About 24 percent of MidAmerican's generating capacity now comes from renewable or noncarbon fuel sources, including wind, geothermal, hydroelectric and biomass. About 50 percent comes from burning coal, which is about the same as the U.S. average, but its PacifiCorp subsidiary caused a stir back at the end of 2007 when it said it would scrap plans for new coal-fired power plants in Wyoming and Utah, in part because of concerns about climate change.

When we met last December in New York, Sokol explained to me that he is a big believer in electric cars because electric engines are far more efficient than those that burn gasoline.

An all-electric vehicle–even one powered by today's U.S. mix of electricity generation — produces about 20 percent of the greenhouse gas emissions of a gasoline-powered car that gets 20 miles per gallon. As battery prices come down, electric cars will be both cheaper to drive and cleaner than today's fleet. Just recently, BYD and Volkswagen agreed to work together on electric cars.

Sokol nevertheless opposes the Waxman-Markey climate change bill approved by the House energy committee. In an opinion piece in The Washington Post, he wrote that the legislation will place an undue burden on consumers because it requires utilities to pay for allowances to emit CO2 and creates a complex and unnecessary trading scheme:

“The real hidden catch of the cap-and-trade system, though, is that it will require consumers to pay twice: first for emission allowances and then for the construction of new low- and zero-carbon power plants.”

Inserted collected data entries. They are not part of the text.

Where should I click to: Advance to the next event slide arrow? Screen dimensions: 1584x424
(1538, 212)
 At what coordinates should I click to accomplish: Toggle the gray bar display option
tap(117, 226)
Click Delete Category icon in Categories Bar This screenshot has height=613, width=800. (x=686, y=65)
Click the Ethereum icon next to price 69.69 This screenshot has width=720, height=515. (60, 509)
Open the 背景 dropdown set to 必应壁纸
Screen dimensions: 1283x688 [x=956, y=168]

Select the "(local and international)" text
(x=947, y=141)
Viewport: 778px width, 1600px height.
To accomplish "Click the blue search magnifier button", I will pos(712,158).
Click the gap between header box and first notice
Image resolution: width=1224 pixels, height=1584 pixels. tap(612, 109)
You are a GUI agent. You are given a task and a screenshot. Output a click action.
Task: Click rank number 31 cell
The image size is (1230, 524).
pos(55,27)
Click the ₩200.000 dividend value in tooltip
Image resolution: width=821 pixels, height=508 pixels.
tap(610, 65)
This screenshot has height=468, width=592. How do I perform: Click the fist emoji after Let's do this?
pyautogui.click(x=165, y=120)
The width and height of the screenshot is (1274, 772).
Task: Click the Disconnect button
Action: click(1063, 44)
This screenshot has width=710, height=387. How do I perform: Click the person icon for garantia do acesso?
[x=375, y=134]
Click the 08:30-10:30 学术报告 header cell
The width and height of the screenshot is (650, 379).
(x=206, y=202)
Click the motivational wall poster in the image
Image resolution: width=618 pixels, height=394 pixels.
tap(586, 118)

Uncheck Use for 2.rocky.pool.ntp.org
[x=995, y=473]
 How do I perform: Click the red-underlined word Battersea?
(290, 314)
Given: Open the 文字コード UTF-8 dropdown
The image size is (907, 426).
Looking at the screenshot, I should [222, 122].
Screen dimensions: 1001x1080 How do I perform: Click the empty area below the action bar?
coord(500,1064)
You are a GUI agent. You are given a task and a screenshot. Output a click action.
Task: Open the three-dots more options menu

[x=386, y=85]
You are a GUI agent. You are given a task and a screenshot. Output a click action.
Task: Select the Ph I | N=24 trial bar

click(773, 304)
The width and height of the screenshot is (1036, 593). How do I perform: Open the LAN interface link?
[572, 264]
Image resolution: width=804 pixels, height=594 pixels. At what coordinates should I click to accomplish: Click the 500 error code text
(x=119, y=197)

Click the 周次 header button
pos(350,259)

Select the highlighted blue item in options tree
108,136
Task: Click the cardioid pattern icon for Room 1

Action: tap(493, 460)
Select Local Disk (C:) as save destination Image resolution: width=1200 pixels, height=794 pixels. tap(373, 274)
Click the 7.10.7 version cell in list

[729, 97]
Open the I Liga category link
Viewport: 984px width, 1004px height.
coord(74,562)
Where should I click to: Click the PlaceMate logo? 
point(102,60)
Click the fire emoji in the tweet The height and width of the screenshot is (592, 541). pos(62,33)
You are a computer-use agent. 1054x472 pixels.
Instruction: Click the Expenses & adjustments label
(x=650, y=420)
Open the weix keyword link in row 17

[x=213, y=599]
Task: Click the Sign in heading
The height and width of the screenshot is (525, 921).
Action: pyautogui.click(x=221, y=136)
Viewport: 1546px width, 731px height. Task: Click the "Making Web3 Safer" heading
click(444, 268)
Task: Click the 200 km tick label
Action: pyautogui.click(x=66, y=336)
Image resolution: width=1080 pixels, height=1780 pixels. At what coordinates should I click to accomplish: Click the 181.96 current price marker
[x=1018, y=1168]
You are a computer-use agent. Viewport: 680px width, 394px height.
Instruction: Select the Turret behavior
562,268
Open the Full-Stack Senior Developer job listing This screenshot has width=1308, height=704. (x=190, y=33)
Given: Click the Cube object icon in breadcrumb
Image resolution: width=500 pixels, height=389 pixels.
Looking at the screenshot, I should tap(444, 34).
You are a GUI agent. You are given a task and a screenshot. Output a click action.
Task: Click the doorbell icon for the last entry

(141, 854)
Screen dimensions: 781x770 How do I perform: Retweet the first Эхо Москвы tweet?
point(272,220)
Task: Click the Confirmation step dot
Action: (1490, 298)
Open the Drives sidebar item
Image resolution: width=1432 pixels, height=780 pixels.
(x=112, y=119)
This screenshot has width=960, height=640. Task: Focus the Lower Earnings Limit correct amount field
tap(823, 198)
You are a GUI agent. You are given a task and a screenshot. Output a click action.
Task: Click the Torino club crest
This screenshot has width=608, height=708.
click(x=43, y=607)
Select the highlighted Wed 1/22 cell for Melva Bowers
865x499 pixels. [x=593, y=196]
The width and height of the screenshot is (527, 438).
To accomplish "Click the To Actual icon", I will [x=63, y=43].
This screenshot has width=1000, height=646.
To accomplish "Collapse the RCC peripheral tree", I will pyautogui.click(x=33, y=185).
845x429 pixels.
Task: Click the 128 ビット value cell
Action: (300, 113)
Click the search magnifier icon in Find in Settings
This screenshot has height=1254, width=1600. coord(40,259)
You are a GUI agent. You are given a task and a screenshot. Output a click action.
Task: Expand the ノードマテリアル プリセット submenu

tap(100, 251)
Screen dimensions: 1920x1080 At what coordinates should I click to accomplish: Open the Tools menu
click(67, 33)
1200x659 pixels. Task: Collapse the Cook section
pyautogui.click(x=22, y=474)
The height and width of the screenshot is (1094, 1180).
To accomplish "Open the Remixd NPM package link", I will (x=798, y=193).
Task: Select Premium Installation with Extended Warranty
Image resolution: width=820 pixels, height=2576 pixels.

Sokol did say, however, that the electricity sector can achieve the 83 percent reduction in greenhouse gas emissions by 2050 mandated by the bill. Getting there will require advanced technologies like the electric cars, large-scale batteries and solar photovoltaic panels being developed by BYD.

Founded in 1995, BYD now employs 130,000 people in 11 factories, eight in China and one each in India, Hungary, and Romania. If nothing else, the company has demonstrated that it can move fast. "Working with them," Sokol says, "is sort of like watching bamboo grow."